Avendo parlato dei principali fondamenti teorici del servizio sociale possiamo passare nell'analizzare la struttura del caso, di quali sono le parti che lo compongono, al fine di capire come un processo di aiuto deve partire dalla persona che si rivolge al servizio, e l'importanza del tecnico del servizio sociale che deve svolgere il ruolo di facilitatore. L'intervento vero e proprio inizia sempre con un primo colloquio nel quale è necessario che si stabilisca quella "fiducia di fondo", preliminare della relazione professionale. Il colloquio è di importanza basilare è lo strumento principale del lavoro dei professionisti dell’aiuto, è definito come “una conversazione intenzionalmente definita, finalizzata, accettata reciprocamente dai partecipanti: l’assistente sociale e l’utente", ed assume caratteristiche diverse a seconda della modalità di segnalazione, diretta o indiretta.

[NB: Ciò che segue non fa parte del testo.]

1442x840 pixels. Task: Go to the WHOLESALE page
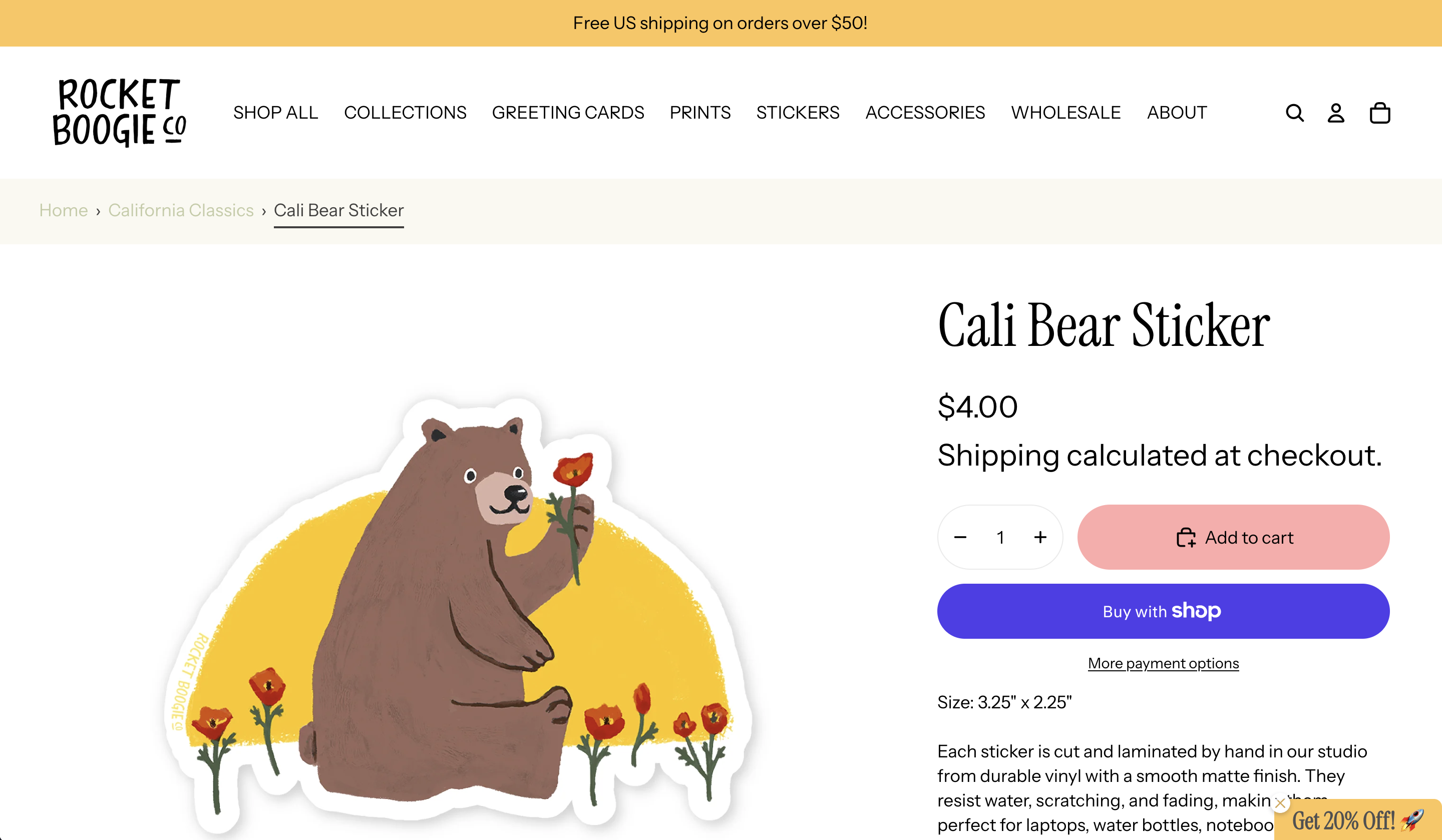tap(1065, 113)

L'analisi del caso parte: dalla fase conoscitivo descrittiva che ingloba la descrizione della storia dell'utente, il problema, gli strumenti utilizzati e il modello di intervento. Poi la fase valutativa e decisionale in cui troviamo la definizione degli obiettivi a breve e a lungo termine, il piano di intervento, l'identificazione delle risorse e le attività di coordinamento delle risorse. La fase attuativa, che prevede il monitoraggio della situazione e infine la fase di verifica e la conclusione.

Per concludere possiamo affermare, che il fine del servizio sociale è la promozione del benessere, la quale potrà essere raggiunta solo nel momento in cui consideriamo ogni persona a sé, come qualcosa di IRRIPETIBILE che non bisogna curare ma accompagnare stando "un passo indietro".